### TASK:
Reproduce every one of the entries below with "tab" swapped for "section", changing nothing else, and leave the pictures out.

### RECORDS FOR PROCESSING:
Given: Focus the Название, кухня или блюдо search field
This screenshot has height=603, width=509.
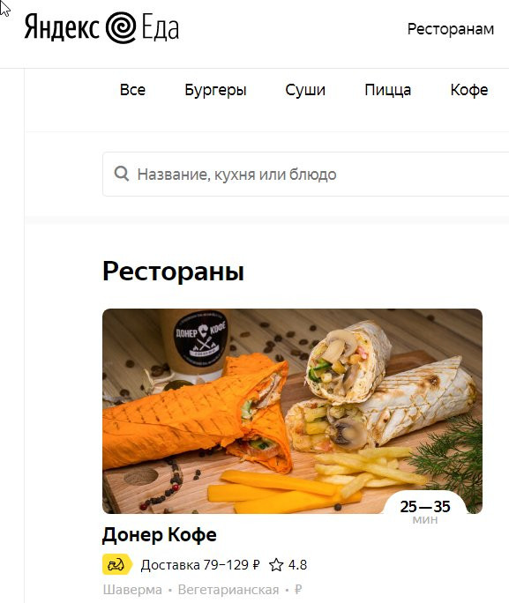Looking at the screenshot, I should pyautogui.click(x=306, y=175).
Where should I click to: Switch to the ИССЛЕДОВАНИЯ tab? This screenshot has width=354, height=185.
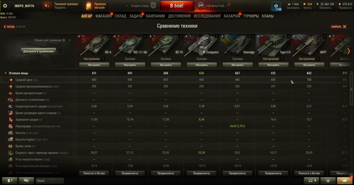point(207,16)
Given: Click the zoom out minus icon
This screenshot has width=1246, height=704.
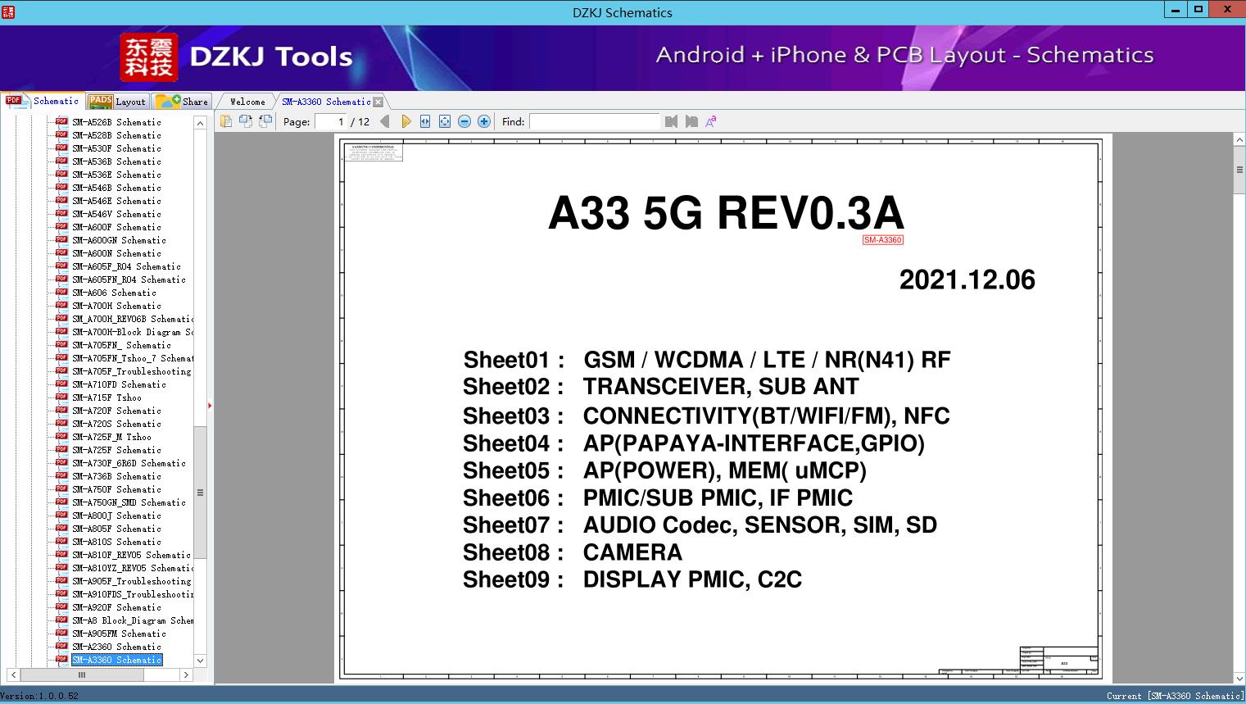Looking at the screenshot, I should [464, 121].
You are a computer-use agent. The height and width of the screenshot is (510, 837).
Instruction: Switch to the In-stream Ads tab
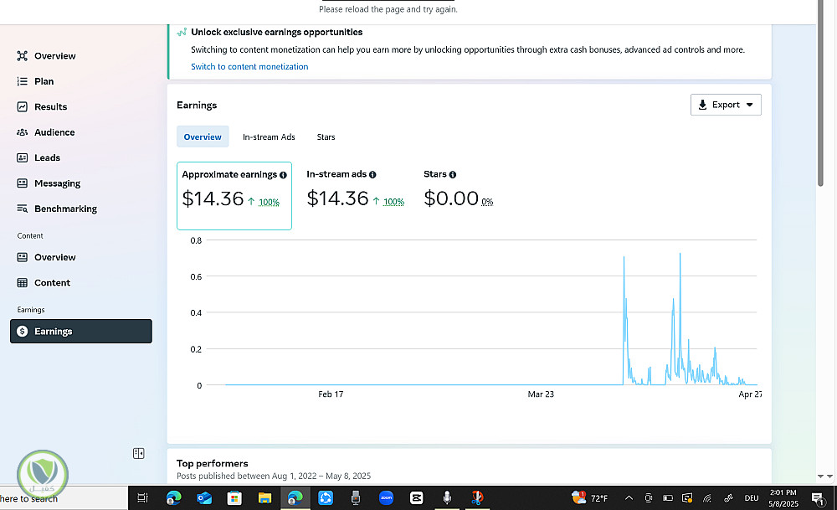[269, 137]
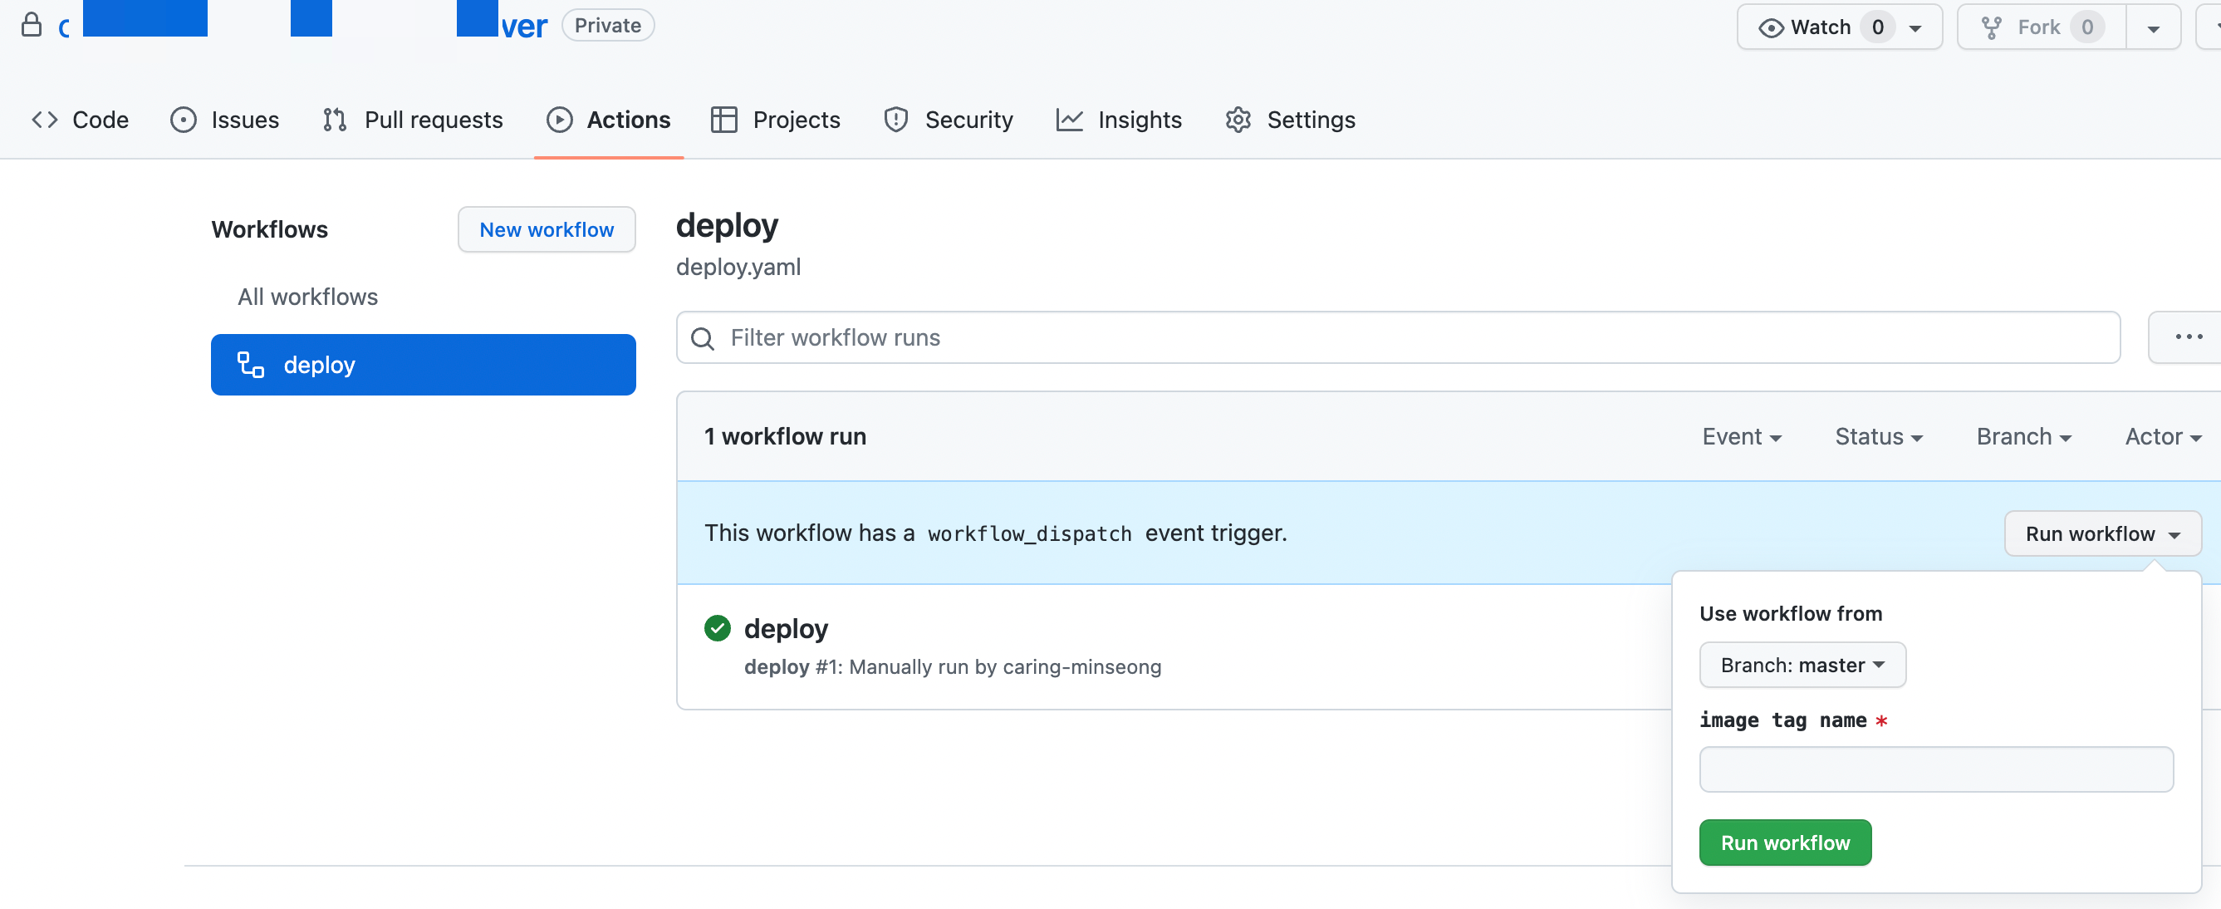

### EXERCISE RESULT:
Given: Focus the Название, кухня или блюдо search field
This screenshot has height=603, width=509.
Looking at the screenshot, I should pyautogui.click(x=306, y=175).
Where should I click to: Switch to the ИССЛЕДОВАНИЯ section? This screenshot has width=354, height=185.
point(207,16)
Given: Click the zoom out minus icon
This screenshot has width=1246, height=704.
Looking at the screenshot, I should [464, 121].
You are a computer-use agent. The height and width of the screenshot is (510, 837).
Instruction: Switch to the In-stream Ads section
[269, 137]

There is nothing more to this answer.